* SCHRIFTLICHE AUFGABE: Suche in den folgenden Einträgen jede Zeile, die das Wort „label“ enthält, und schreibe sie vollständig ab, wobei Groß- und Kleinschreibung zu beachten ist.

* ZU VERARBEITENDE DATEN:
☆ ☆ ☆ ☆
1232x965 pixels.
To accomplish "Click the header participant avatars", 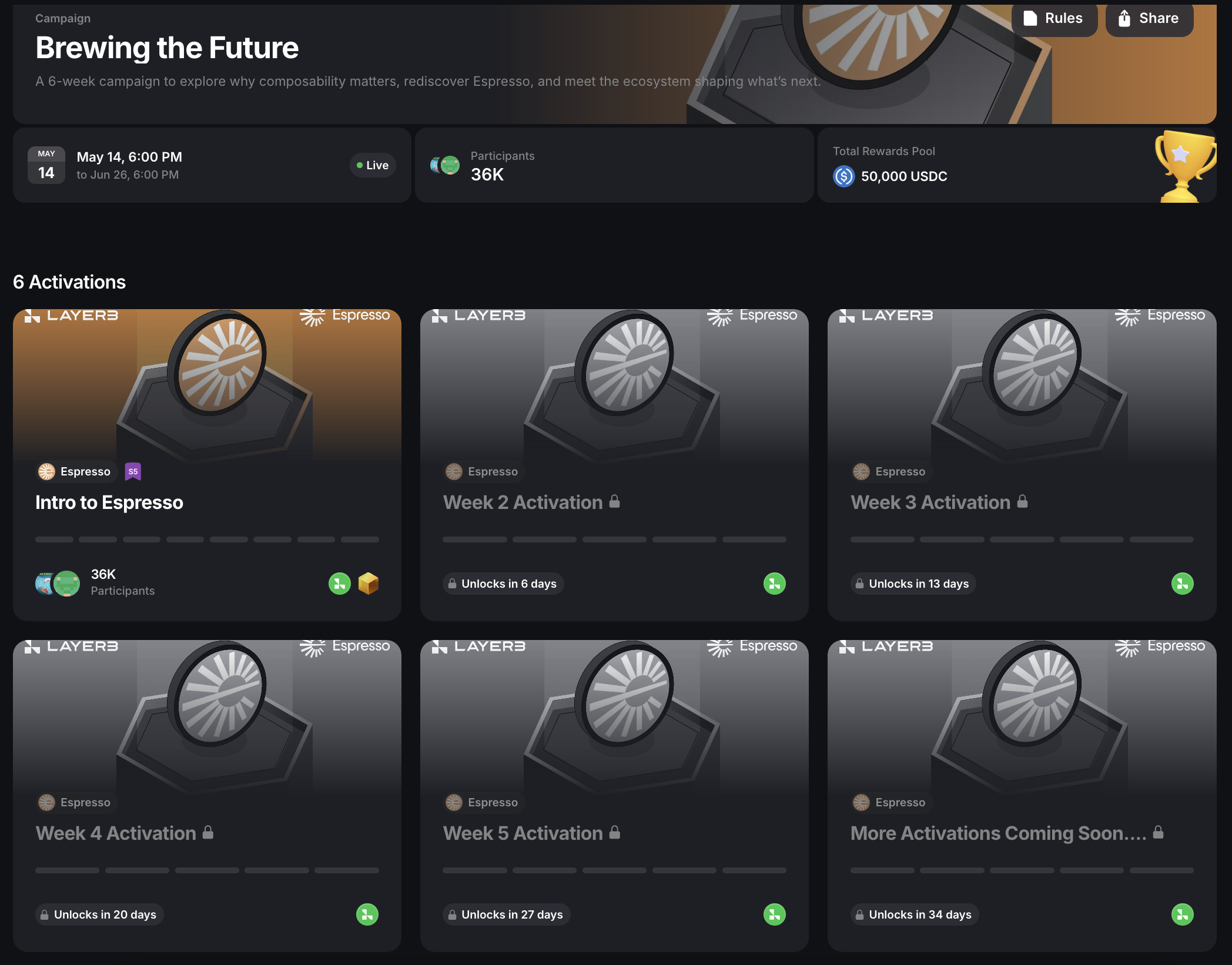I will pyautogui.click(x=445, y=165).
☆ ☆ ☆ ☆
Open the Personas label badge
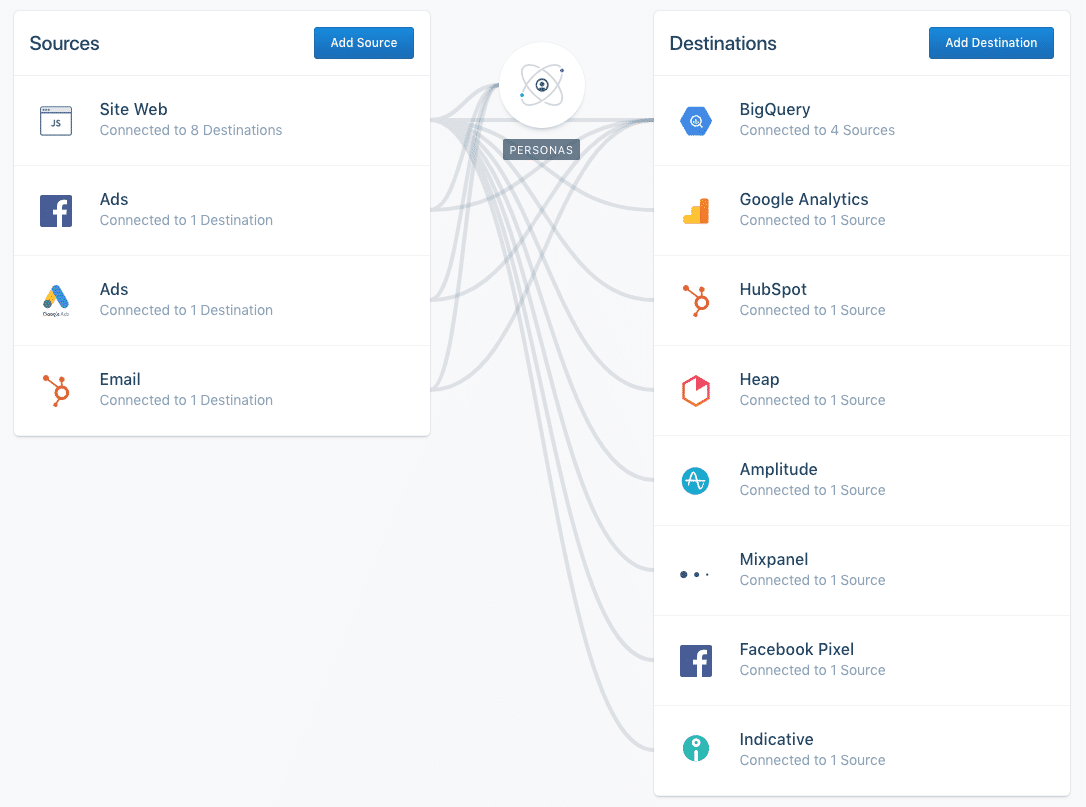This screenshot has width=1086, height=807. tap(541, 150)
☆ ☆ ☆ ☆
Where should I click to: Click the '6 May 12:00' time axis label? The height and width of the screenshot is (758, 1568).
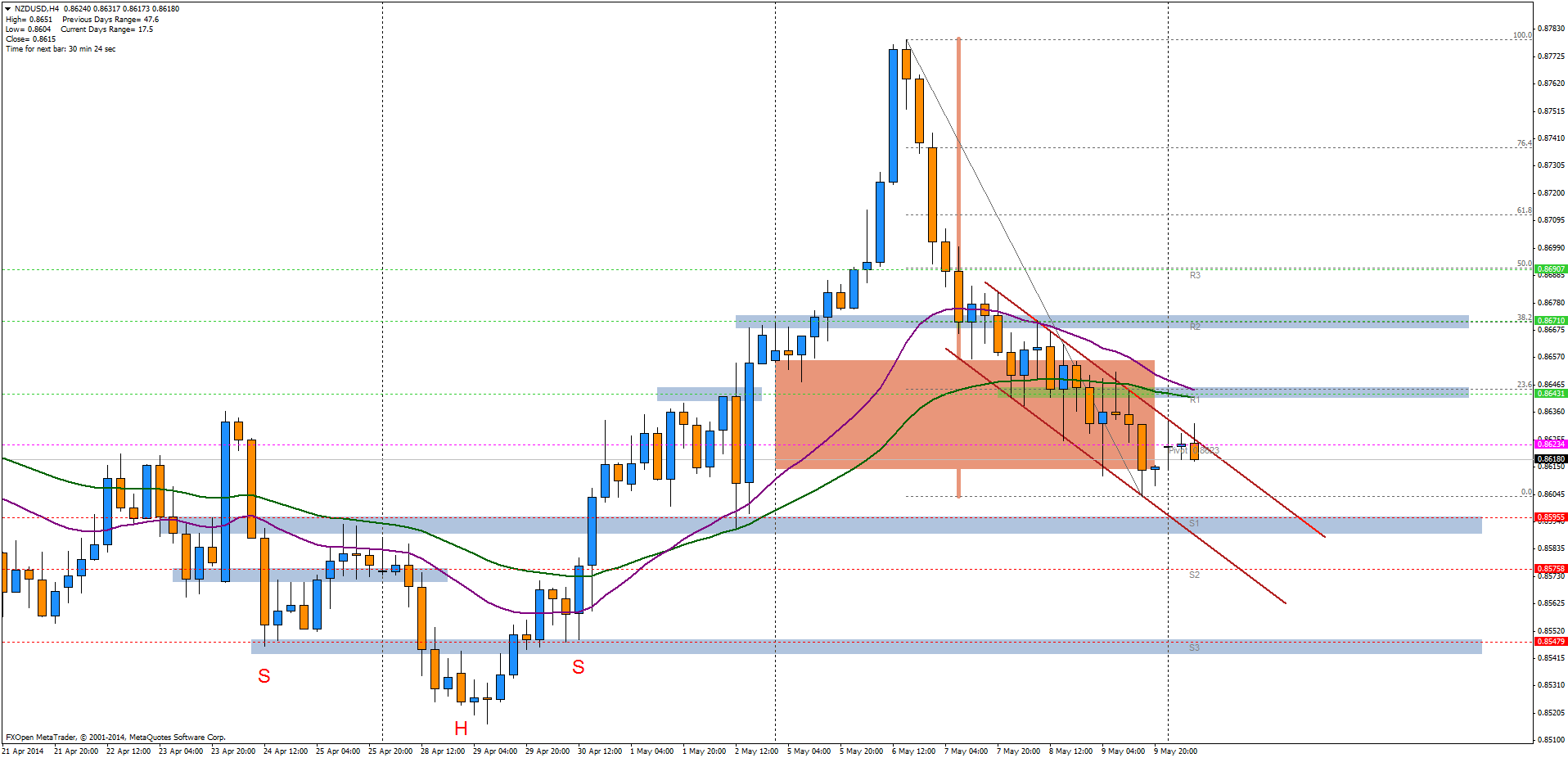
☆ ☆ ☆ ☆
* DIE LÖSUNG:
Open the Personas label badge
Where should I click to: Click the '6 May 12:00' time axis label? The height and width of the screenshot is (758, 1568).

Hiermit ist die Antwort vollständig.